======== Task inputs ========

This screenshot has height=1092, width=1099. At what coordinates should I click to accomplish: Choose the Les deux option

========
======== Task inputs ========

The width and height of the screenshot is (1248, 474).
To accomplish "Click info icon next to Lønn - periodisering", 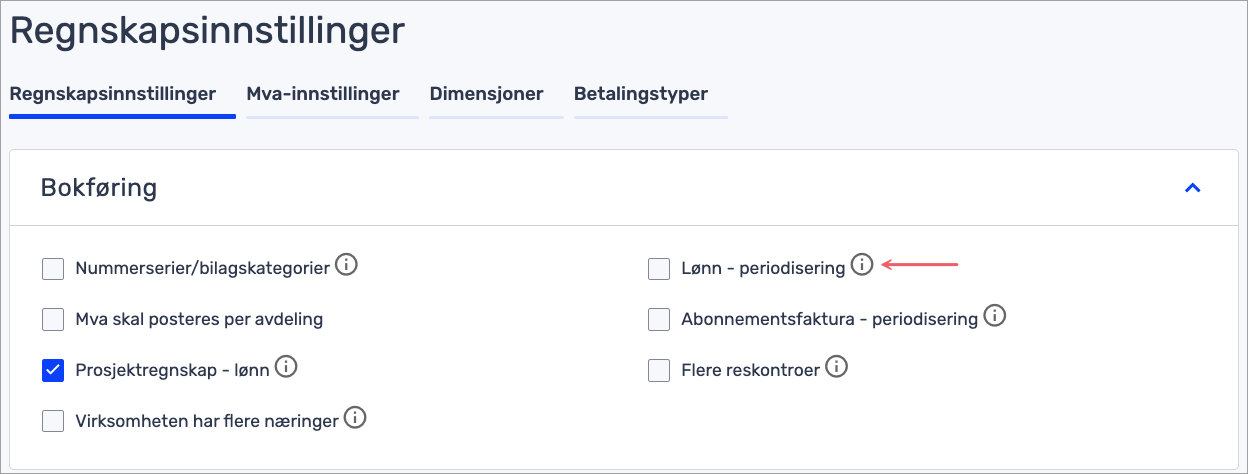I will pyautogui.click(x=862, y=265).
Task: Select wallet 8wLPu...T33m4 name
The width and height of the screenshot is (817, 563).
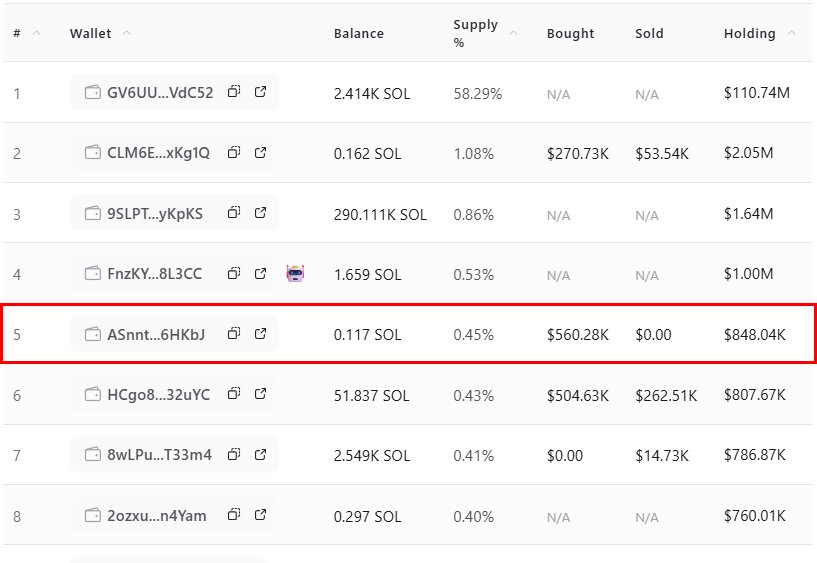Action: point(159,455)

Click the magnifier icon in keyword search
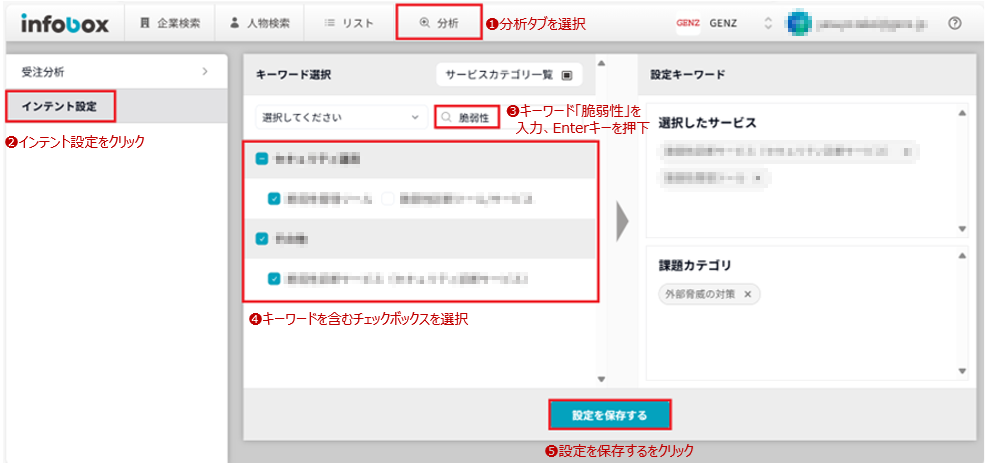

========

* [What to do]: Transcribe only this stretch of the data: the line with "The width and height of the screenshot is (817, 563).", the line with "Click the magnifier icon in keyword search", and every line in between. Leave out the pictures.

* [Answer section]:
The width and height of the screenshot is (817, 563).
Action: point(159,455)

Click the magnifier icon in keyword search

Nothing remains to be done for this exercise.